Living in the Twilight Zone (or knowing the day of your death)

“Another photo?! Come on!” some friends teased one of my overseas colleagues as we sipped cider and laughed in their US apartment living room. “I mean, why do you constantly take so many pictures?!”

He grinned, then shook his head. “Because,” he said softly, “it’s all I can bring back with me.”

If raising support before you go to the mission field is like purgatory, then coming back to your home country for home assignment is like living in the Twilight Zone, knowing the day of your death.

Camp counselors and youth group leaders love the question, “If you knew you’d die tomorrow, what would you change about living your life today?” I had always hoped my answer would be “nothing”—I wanted to live in a way that believed the mundane was important and who saw the holy in the daily and who was willing to spend her last hours washing dishes if that’s what God asked her to do.

But, of course the question was always hypothetical and then, after a few moments of uncomfortable introspection, the kids would jump up for a game of volleyball or four-on-a-couch. No one actually expected to follow through.

Except now, my entire life is demarcated by departure times on plane tickets.

The second night that I spent back with my family in the US after years away in Papua New Guinea, I remember huddling on my bed-that-wasn’t-my-bed and trying to stop the tears from pouring down my face as I realized that I was now one day closer to leaving again.

One day less before I died...or they died. Again.

And, then we return to our field and live until it's time to leave and so we grieve...and arrive back in our home countries....again. And again.

image courtesy of Google
And so we live as if we are dying—not avoiding the mundane (laundry happens whether you like it or not) and yet trying everything, attempting  to redeem every minute, pouring out and filling up and cramming it all in, reveling in the moment, and drinking life like concentrated grape juice. We live knowing when it will end, but the rest of the world continues merrily on, oblivious, and so we take more photos and try to memorize the laughter lines on their faces and hear about their dreams for the next couple of years, and somehow try to make this holiday, this experience precious, because we know that what we absorb now must hold for the those years when we only have blurry skype images and typed emails to form them into people—those years when second, third and fourth babies are born and children become college students and nursing home friends move into eternity and I slide further and further from the world I knew.


And then, time runs out, I make that trip to the airport, and we grieve this new death, where, in the midst of sorrow I rejoice in new life: starting the process over again as I return with delight and wonder to my other spectacular home in Papua New Guinea....

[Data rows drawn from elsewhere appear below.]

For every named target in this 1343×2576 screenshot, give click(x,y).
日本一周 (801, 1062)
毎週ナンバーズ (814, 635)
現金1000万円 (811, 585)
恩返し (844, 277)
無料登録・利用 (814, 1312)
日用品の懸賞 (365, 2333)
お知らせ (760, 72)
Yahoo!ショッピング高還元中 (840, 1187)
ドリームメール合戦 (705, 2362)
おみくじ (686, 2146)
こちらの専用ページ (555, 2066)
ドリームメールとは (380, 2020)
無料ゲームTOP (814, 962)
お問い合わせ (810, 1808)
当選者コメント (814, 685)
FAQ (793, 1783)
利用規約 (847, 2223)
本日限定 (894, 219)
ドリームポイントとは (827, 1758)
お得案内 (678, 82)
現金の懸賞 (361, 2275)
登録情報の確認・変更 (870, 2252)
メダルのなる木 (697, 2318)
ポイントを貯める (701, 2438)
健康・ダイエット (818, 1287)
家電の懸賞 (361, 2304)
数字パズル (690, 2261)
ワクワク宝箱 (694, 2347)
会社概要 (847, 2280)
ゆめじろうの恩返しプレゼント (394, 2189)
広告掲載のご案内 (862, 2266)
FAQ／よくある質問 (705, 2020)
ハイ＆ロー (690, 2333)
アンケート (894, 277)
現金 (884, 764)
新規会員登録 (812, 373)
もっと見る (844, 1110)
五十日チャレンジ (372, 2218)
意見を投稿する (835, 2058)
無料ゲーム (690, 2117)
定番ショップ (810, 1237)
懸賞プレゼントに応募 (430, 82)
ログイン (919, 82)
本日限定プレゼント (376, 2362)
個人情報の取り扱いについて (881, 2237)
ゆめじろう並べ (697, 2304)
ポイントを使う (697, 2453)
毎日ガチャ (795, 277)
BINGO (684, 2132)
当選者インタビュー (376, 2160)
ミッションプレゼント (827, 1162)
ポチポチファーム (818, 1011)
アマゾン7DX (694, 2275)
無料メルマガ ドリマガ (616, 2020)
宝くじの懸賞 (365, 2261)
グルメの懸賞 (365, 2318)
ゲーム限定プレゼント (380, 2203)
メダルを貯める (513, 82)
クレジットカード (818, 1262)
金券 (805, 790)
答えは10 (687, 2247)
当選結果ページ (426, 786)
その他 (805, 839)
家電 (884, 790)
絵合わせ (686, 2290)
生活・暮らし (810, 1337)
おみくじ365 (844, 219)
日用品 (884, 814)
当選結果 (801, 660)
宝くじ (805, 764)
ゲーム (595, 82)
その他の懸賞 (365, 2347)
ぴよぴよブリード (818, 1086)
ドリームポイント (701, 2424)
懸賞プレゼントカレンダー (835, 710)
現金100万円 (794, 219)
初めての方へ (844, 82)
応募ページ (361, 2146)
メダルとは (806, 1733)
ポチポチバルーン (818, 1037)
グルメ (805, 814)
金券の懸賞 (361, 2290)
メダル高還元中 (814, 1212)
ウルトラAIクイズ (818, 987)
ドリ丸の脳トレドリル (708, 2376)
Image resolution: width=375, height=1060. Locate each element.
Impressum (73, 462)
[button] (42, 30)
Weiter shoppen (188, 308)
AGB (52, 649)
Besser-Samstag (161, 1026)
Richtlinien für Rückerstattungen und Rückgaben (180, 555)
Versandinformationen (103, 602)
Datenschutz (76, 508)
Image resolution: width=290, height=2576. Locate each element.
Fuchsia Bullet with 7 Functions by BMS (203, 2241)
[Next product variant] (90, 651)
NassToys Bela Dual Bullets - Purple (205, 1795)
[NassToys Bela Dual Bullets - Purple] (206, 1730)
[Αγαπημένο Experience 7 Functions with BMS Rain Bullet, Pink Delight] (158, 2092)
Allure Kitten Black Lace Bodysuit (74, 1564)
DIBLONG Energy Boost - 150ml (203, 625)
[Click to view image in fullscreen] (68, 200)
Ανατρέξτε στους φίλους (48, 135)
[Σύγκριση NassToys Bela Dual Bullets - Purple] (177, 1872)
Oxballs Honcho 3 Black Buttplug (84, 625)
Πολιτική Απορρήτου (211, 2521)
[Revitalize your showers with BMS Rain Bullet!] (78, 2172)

where I then live until the next death.

where I then live through the next death

rejoicing that my Savior, who for thirty-three years ate with friends and drank with sinners and hammered nails with His father and knew, always knew He was walking that long and lonely path that would ultimately deliver Him to a cross and plunge Him into the most horrific separation and loss that could ever exist

and pass through it, victorious.

"Where, O death, is your victory? Where, O death, is your sting?"

And so, with death in sight, I choose to live in the knowledge that is hope—that such sorrow is temporary, that such loss is brief, and that one day I will be met at the gates of eternity by my Savior, and He will wipe away those tears and whisper, “welcome home.”